For Immediate Release

Contact: Adrien Salazar, adrien@ggjalliance.org

In response to the House passage of the Build Back Better Act, Grassroots Global Justice Alliance issued the following statement:

Today the House passed the Build Back Better Act, a bill that reflects critical investments, some missed opportunities, and some damaging elements for frontline communities. 

This bill contains important investments in green infrastructure, public transit, affordable housing, home and community care, and environmental justice. There are significant programs in this bill that will make a difference in the lives of working class people. These investments are there because grassroots movements and communities fought for them. But the fight is far from over.

The Build Back Better Act falls short on the full scale of investments we need to lift our economy out of crisis and transition away from fossil fuels towards a renewable and regenerative economy. Moreover, the bill includes investments in false solutions and technologies that will ultimately perpetrate continued pollution and further harm frontline communities. This budget was watered down and poked with loopholes by fossil fuel lobbyists and right-wing politicians on both sides of the aisle.

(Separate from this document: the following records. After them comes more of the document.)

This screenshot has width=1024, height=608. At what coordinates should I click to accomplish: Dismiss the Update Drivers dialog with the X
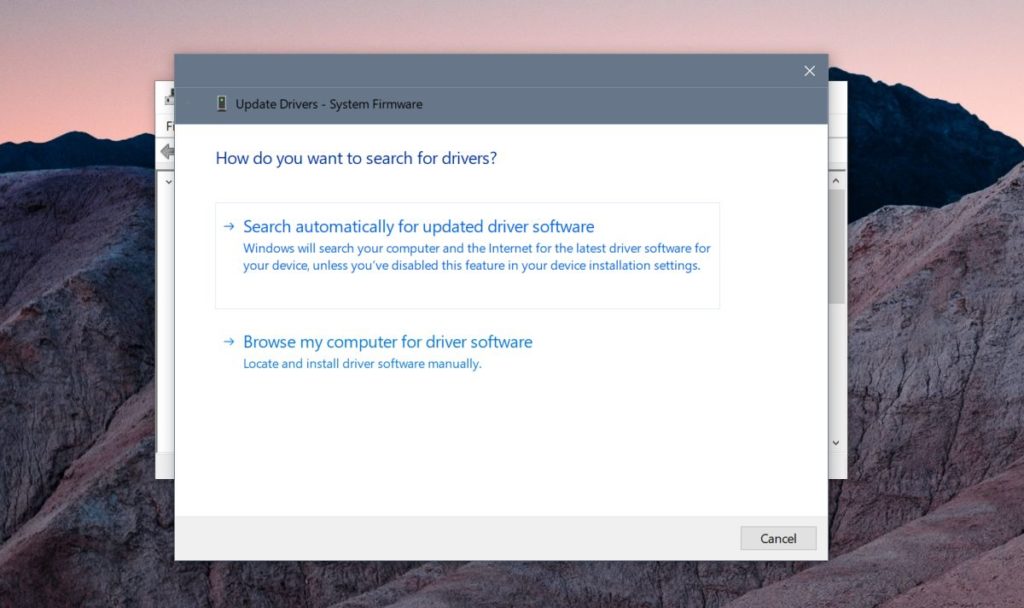[x=809, y=70]
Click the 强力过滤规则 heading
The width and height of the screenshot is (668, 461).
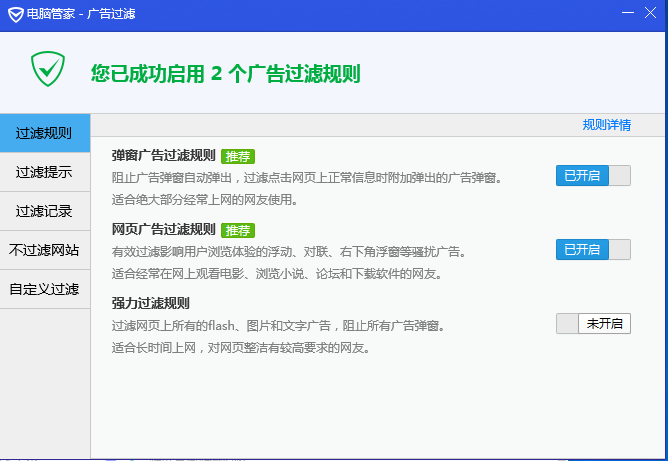[151, 303]
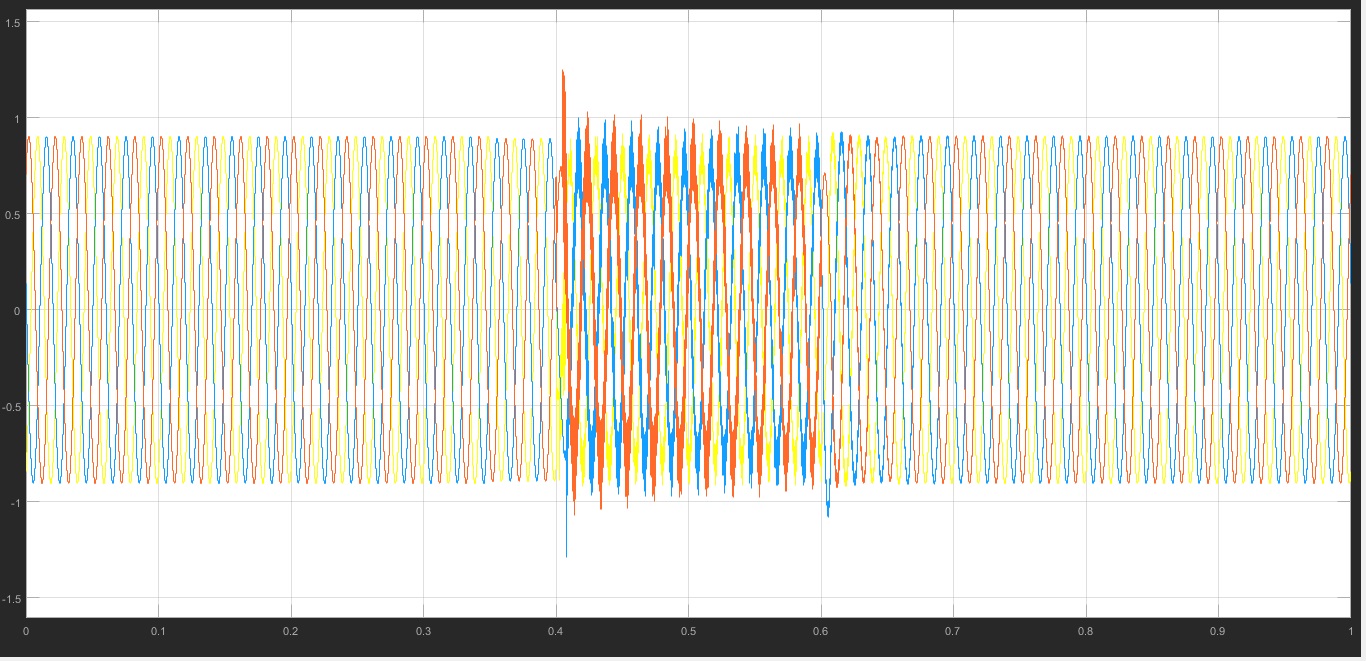This screenshot has height=661, width=1366.
Task: Click the y-axis 0.5 tick label
Action: [12, 214]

A historic economic transformation out of this moment of overlapping crises must not continue to throw some communities under the bus.

Just some of the investments that grassroots organizing won, that must be retained as the bill moves to the Senate include:

  • Transportation and public transit funding to increase transit access in low-income communities, to electrify buses and heavy-duty vehicles, to expand high speed rail, and reduce pollution in ports,
  • Funding to replace half of all lead pipes in the country, reduce toxic runoff from stormwater systems, and increase water supplies to communities experiencing drought,
  • Expansion of and improvements to modernize public housing,
  • Set-asides that help advance the Justice 40 initiative to invest at least 40% of all climate investments in the most vulnerable communities,
  • Support for dozens of environmental justice programs,
  • Massive investments in home and community-based care,
  • Extension of the Child Tax Credit,
  • A temporary status for undocumented immigrants,
  • Universal paid leave, and
  • Funding for oversight of the social, economic, and environmental impacts of the bill.

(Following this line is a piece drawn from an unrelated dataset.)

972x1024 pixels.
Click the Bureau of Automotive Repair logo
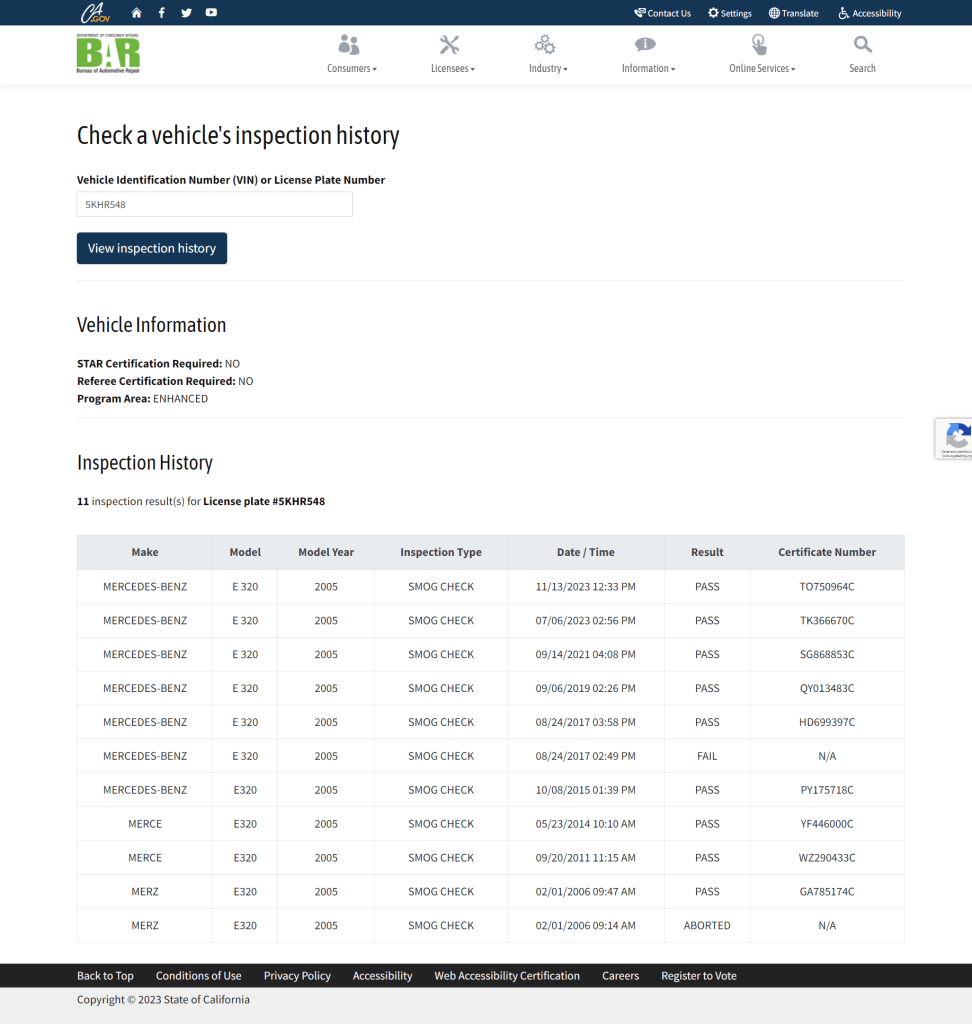pyautogui.click(x=108, y=54)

However we are disappointed that several elements that frontline communities fought for did not make it into the final House bill. These include full replacement of lead pipes across the country, funds to modernize and green public schools, parity funding for public transportation, and Free Prior and Informed Consent of Indigenous Tribes and communities.

Furthermore, the Build Back Better Act as written contains investments that will harm Black, Indigenous, People of Color, and low-income communities and that we will have to fight to undo. The bill provides massive incentives for the development of unproven and unnecessary technologies that allow continued pollution in already impacted communities. These include tax incentives for nuclear energy, biofuels, hydrogen, carbon capture and storage, and oil and gas development. The bill also does nothing to reduce the $15 billion of annual direct subsidies to fossil fuels, give-aways that prop-up the dangerous fossil fuel economy.

We cannot applaud this bill on one hand and accept investments in false solutions that will harm frontline communities with the other. These investments are here because fossil fuel lobbyists, large banks, and corporations continue to grip our political system. As the Build Back Better Act moves to the Senate we demand Senators remove investments that will harm communities. 

For the final version of this bill to actually be historic, it must prioritize directly impacted communities and do no harm. We have arrived at this moment because of the power of grassroots and frontline communities demanding real solutions, not corporate give-aways and tax schemes to keep the fossil fuel economy on life support. We will continue to fight for the investments and protections needed to meet the needs of people and the planet.